ФРАГМЕНТ ДОКУМЕНТА –
А я, мадам, буду горд и счастлив тем, что мне еще раз удалось стать посредником между человеческим горем и Вашим Величеством».

Подумать только: в тот день, когда умер герцог Орлеанский, в тот час, когда умер герцог Орлеанский, я писал это письмо его матери!!!…

Как только закончился ужин, я попросил у короля Жерома разрешение удалиться: мне нужно было как можно скорее узнать подробности происшедшего, а затем, если роковое известие подтвердится, отгородиться от окружающего мира и побыть наедине с собой. Все, что мне осталось от принца, который любил меня, – это мои воспоминания, и теперь я спешил на свидание с ними.

МАТЕРИАЛ –

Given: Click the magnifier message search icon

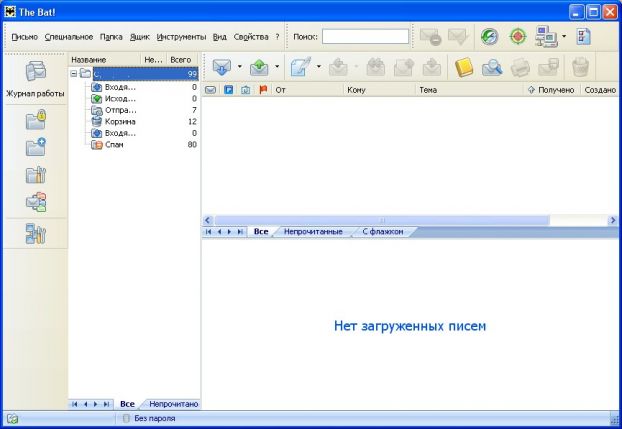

ЧТО СДЕЛАТЬ –
1) Перечислите все монаршие и дворянские титулы, которыми в отрывке названы люди.
2) Перепишите из отрывка текст, начиная со слов «Как только закончился» и до слов «свидание с ними.» включительно.

ПОЛНЫЕ ОТВЕТЫ –
1) Величество (Ваше Величество), герцог (герцог Орлеанский), король (король Жером), принц

2)
Как только закончился ужин, я попросил у короля Жерома разрешение удалиться: мне нужно было как можно скорее узнать подробности происшедшего, а затем, если роковое известие подтвердится, отгородиться от окружающего мира и побыть наедине с собой. Все, что мне осталось от принца, который любил меня, – это мои воспоминания, и теперь я спешил на свидание с ними.